Another former PokerStars pro is Liv Boeree who, like Pagano and Katchalov, has left poker behind. Boeree earned a First Class Honours degree in Physics with Astrophysics at the University of Manchester before becoming a poker sensation when she won EPT Sanremo in 2010 for €1.25 million (at the time the largest tournament ever held on European Soil). After a decade-long career as a poker pro, Boeree is now a full-time YouTuber. She’s gone back to her first love, science, and produces videos on counter-intuitive thought experiments, game theory, space, physics and embracing uncertainty.
Then there’s Hendon Mob member Ross Boatman, who was always a successful actor even whilst he was a successful poker pro. Boatman appeared in the UK drama London’s Burning from 1988 to 1995 and since retiring from poker has appeared in the massively successful film Paddington as well as classic British TV shows including The Bill, Holby City, and Casualty.
Perhaps the best reason to stop playing poker, albeit temporarily, is to raise a family, and that’s exactly what Jason Mercier has been doing alongside his wife Natasha.
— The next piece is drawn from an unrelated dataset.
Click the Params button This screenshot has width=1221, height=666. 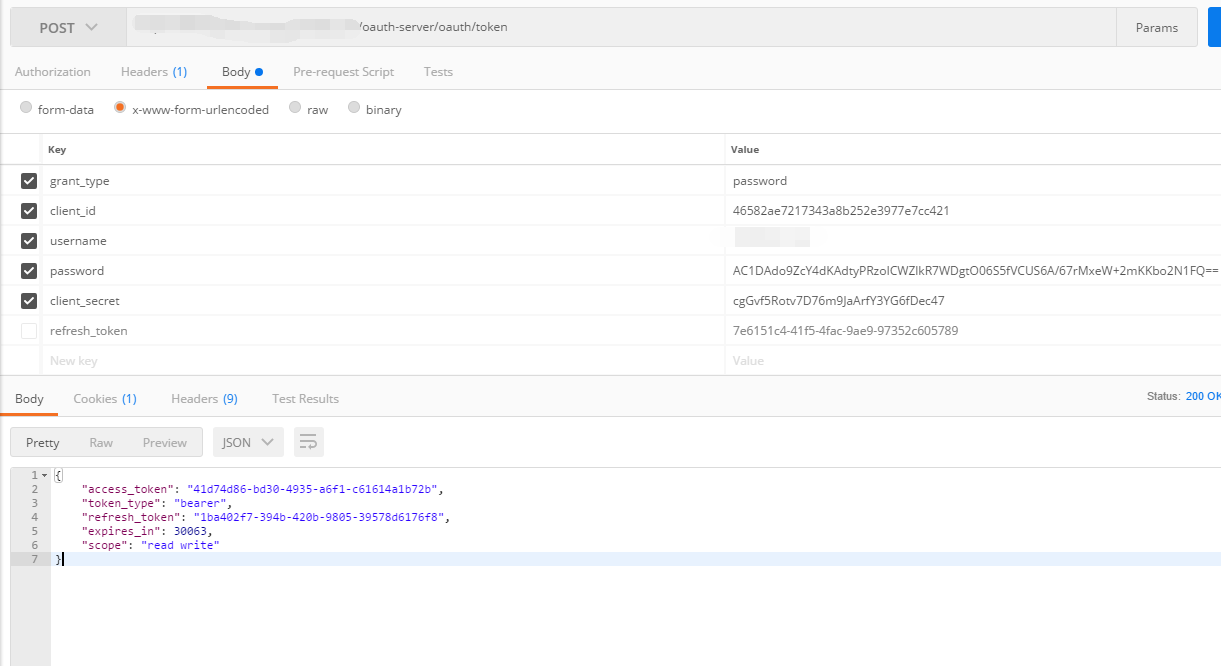tap(1156, 28)
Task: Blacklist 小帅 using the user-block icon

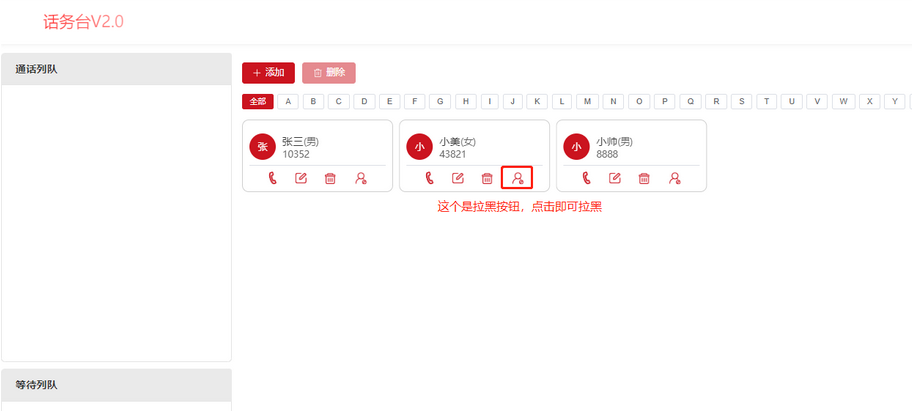Action: pyautogui.click(x=675, y=178)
Mercier is widely considered one of the greatest poker players to do it, but these days he’s happiest playing with his two young sons.
That doesn’t mean Mercier hasn’t dabbled in poker though. Even when he hadn’t played for a long stretch, he rocked up to a $50K buy-in tournament in his home state of Florida and took it down for $715K. Mercier has also been a prolific poker staker over the years. Both he and Garry Gates were public about their arrangement at the 2019 World Series of Poker Main Event, where Mercier staked Gates who went on to finish fourth for $3 million, netting Mercier $2 million.
Poker can be what you want it to be, a lifelong pursuit or a vehicle to get you where you want to go. It all goes to show the tree of life for poker players has branches far and wide.